On May 2, the US Food and Drug Administration (FDA) approved the diabetes medicine linagliptin (brand name Tradjenta), developed by Boehringer Ingelheim Pharmaceuticals, Inc., and Eli Lilly and Company. Tradjenta is a new member of the class of drugs known as DPP-4 inhibitors. (Saxagliptin [Januvia] and sitagliptin [Onglyza] are the other members of this drug class.)
DPP-4 inhibitors work to lower blood glucose by blocking the action of an enzyme known as dipeptidyl peptidase 4, or DPP-4. DPP-4 breaks down hormones called incretins, which stimulate the release of insulin, slow stomach emptying, inhibit the release of glucagon (a hormone that signals the liver to release glucose), and enhance the survival and growth of the insulin-producing beta cells. With DPP-4 inhibited, the incretins have longer to carry out these actions.

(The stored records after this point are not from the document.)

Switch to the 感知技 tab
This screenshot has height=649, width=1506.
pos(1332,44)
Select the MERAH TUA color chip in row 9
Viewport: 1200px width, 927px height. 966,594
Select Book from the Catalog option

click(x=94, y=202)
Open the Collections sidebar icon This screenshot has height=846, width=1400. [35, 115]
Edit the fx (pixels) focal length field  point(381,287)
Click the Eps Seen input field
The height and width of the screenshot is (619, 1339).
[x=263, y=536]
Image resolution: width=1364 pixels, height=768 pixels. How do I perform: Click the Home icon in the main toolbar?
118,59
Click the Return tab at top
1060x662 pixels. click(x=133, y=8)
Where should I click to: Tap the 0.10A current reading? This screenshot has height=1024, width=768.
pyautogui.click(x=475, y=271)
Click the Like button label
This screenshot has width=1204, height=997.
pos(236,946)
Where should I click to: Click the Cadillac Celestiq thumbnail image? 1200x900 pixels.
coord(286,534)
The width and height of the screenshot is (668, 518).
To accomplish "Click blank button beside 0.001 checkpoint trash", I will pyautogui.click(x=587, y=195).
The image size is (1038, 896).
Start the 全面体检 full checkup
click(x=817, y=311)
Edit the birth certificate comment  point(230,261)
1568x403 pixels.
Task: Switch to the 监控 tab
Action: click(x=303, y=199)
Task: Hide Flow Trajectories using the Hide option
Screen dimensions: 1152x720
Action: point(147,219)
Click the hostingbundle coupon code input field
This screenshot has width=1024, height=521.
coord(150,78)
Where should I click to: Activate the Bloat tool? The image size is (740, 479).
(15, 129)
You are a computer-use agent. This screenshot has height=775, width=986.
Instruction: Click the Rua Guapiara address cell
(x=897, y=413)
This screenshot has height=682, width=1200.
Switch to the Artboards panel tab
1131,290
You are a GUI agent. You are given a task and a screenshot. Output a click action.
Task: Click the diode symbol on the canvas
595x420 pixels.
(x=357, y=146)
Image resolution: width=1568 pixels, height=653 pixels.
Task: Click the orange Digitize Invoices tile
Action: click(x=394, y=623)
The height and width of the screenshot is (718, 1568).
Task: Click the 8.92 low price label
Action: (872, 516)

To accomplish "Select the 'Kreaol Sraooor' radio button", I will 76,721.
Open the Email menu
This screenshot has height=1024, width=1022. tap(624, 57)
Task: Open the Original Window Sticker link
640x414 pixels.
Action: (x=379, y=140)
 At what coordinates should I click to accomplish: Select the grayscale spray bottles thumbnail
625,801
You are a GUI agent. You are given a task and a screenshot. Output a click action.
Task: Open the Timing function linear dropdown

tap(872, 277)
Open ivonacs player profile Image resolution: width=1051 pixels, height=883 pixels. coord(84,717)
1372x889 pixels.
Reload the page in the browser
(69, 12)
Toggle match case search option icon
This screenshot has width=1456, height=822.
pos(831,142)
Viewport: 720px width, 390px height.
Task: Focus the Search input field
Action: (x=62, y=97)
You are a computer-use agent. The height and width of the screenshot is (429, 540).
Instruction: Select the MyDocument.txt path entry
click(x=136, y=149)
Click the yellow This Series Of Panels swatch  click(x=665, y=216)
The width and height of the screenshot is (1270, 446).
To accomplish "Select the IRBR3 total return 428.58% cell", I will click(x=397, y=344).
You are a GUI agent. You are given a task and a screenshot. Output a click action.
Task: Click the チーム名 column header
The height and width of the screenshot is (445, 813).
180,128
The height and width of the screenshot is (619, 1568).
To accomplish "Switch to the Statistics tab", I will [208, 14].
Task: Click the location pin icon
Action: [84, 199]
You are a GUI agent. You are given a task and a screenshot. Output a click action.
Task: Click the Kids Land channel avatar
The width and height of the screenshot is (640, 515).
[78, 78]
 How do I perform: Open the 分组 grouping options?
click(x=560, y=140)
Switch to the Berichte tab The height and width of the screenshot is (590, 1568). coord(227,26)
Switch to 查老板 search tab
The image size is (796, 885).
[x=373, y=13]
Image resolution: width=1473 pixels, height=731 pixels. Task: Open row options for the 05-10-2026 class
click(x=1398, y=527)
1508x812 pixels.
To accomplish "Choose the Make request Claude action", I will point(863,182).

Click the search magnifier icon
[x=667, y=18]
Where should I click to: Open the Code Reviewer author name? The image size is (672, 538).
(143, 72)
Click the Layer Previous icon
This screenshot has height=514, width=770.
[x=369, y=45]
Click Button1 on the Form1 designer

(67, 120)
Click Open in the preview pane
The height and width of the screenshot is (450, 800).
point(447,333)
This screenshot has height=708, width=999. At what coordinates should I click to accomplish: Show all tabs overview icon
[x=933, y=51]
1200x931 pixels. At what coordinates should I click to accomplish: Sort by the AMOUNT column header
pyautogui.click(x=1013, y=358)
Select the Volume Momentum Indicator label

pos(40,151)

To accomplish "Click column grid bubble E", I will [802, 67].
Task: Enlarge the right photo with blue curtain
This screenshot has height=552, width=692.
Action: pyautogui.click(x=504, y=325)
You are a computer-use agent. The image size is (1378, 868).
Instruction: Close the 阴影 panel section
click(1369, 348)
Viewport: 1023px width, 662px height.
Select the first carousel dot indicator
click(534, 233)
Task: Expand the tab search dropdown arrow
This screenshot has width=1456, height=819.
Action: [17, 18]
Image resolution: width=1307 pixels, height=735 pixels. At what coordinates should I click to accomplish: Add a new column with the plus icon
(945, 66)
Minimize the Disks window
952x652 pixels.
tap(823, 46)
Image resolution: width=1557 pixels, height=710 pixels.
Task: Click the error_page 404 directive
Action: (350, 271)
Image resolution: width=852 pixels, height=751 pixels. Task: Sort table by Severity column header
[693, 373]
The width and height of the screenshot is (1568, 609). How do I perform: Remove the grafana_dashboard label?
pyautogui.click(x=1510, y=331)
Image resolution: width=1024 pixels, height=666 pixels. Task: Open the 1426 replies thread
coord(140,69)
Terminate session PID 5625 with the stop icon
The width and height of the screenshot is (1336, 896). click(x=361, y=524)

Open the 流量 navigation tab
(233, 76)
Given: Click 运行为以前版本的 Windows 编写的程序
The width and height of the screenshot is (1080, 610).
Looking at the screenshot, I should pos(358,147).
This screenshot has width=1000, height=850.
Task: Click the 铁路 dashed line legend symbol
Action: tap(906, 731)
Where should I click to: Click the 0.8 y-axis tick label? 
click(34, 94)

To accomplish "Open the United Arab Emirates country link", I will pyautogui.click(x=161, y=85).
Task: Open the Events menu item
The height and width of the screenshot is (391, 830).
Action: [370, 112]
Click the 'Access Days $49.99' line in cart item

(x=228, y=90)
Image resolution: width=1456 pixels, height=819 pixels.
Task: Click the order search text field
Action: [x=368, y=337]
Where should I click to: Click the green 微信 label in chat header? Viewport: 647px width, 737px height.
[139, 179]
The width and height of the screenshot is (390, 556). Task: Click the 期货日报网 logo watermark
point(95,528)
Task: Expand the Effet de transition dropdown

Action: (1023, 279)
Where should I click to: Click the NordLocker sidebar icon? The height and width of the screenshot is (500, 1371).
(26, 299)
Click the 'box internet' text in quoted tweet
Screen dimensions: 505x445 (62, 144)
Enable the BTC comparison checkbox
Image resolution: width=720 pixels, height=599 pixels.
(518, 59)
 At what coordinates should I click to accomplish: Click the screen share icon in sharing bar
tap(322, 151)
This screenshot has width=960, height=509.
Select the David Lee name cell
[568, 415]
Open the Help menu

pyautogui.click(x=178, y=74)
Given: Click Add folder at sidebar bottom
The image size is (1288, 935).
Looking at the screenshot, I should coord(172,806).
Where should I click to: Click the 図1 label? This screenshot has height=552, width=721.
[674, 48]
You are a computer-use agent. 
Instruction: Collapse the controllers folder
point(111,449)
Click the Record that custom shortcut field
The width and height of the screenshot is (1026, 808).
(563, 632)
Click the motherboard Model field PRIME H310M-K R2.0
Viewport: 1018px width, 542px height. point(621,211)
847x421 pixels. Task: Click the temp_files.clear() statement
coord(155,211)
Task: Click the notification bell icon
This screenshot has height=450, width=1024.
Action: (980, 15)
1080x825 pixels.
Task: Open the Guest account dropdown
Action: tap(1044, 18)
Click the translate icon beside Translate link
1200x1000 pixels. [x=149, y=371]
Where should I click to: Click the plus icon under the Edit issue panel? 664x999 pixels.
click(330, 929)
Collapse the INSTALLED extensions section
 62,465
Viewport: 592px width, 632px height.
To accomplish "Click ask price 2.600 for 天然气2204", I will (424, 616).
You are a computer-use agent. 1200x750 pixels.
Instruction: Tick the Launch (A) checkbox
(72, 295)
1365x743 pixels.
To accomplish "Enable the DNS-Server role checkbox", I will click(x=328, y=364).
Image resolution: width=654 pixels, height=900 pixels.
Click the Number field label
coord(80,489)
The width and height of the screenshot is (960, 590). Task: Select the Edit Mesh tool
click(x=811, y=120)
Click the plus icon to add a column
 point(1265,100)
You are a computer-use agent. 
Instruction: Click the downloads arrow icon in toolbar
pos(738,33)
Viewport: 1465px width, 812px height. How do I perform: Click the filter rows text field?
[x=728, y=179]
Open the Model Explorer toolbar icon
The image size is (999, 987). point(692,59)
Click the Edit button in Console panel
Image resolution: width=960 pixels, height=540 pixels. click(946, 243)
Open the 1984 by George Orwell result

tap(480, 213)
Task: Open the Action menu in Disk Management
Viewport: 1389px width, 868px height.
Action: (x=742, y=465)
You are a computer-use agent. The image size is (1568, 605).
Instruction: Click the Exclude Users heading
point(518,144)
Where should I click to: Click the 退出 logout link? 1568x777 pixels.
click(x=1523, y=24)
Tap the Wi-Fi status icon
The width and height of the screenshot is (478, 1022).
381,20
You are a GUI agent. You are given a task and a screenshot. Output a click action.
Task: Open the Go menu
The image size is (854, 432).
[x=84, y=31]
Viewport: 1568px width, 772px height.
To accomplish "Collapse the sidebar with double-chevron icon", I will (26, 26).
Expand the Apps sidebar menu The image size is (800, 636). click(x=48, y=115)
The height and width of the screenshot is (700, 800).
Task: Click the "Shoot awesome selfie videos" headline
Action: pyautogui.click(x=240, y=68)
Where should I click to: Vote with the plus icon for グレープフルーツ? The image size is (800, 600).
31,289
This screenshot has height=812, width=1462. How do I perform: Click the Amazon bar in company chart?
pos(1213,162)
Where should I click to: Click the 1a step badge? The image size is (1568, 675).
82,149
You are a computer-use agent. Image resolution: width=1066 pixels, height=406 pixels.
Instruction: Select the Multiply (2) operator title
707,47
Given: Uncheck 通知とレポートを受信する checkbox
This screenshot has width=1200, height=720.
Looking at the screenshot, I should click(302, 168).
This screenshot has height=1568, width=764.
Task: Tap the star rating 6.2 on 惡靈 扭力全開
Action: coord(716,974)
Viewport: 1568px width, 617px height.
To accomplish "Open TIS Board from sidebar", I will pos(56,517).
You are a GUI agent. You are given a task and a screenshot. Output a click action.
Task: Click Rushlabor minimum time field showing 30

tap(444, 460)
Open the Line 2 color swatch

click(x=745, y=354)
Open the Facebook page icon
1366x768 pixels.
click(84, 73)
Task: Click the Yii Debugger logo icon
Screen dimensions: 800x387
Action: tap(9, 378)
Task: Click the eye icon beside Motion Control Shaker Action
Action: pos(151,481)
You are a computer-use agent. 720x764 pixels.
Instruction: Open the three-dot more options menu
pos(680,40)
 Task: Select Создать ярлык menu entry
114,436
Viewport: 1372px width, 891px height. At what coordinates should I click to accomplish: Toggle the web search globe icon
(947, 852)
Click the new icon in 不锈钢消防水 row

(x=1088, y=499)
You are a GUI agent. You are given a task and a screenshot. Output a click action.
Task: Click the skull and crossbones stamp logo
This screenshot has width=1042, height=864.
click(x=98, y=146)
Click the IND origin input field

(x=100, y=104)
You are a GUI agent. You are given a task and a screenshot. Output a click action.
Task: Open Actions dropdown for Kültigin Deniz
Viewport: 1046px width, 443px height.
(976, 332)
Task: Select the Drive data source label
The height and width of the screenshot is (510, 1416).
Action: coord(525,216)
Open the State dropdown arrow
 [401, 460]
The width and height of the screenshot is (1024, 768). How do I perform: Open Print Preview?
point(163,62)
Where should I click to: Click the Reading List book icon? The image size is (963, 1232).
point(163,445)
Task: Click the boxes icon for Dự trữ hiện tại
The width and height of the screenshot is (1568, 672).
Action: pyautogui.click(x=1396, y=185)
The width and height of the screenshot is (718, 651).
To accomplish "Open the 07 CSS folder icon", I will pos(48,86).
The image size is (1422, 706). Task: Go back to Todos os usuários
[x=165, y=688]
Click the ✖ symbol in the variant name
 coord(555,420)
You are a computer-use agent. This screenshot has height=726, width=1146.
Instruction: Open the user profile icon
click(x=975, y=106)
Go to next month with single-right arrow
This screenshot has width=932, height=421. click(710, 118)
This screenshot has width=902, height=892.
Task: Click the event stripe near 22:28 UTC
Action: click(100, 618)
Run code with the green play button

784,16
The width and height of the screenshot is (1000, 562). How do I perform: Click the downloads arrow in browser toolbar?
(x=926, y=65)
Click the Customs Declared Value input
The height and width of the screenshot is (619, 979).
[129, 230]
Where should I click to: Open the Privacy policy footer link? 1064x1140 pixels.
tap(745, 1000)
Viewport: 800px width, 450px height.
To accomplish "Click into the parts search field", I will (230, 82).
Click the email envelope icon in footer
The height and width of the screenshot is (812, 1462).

In clinical trials, Tradjenta has been associated with reductions in A1C (an indicator of blood glucose control over the previous 2–3 months) of up to 0.7% compared to placebo (inactive treatment), and has also been shown to reduce fasting glucose and after-meal glucose levels.
The tablets will be offered in a 5-milligram dose to be taken once daily, with or without food. Tradjenta is approved for use alone or in combination with metformin (Glucophage and others), sulfonylureas (DiaBeta, Glynase, Micronase, Glucotrol, Glucotrol XL, Amaryl), or pioglitazone (Actos) in adults with Type 2 diabetes. No dose adjustment is recommended for people with kidney or liver impairment.
This medicine has not been studied in combination with insulin and should not be used to treat Type 1 diabetes or diabetic ketoacidosis (a potentially life-threatening condition marked by a chemical imbalance in the body). The most common side effects in people using Tradjenta are stuffy or runny nose and sore throat.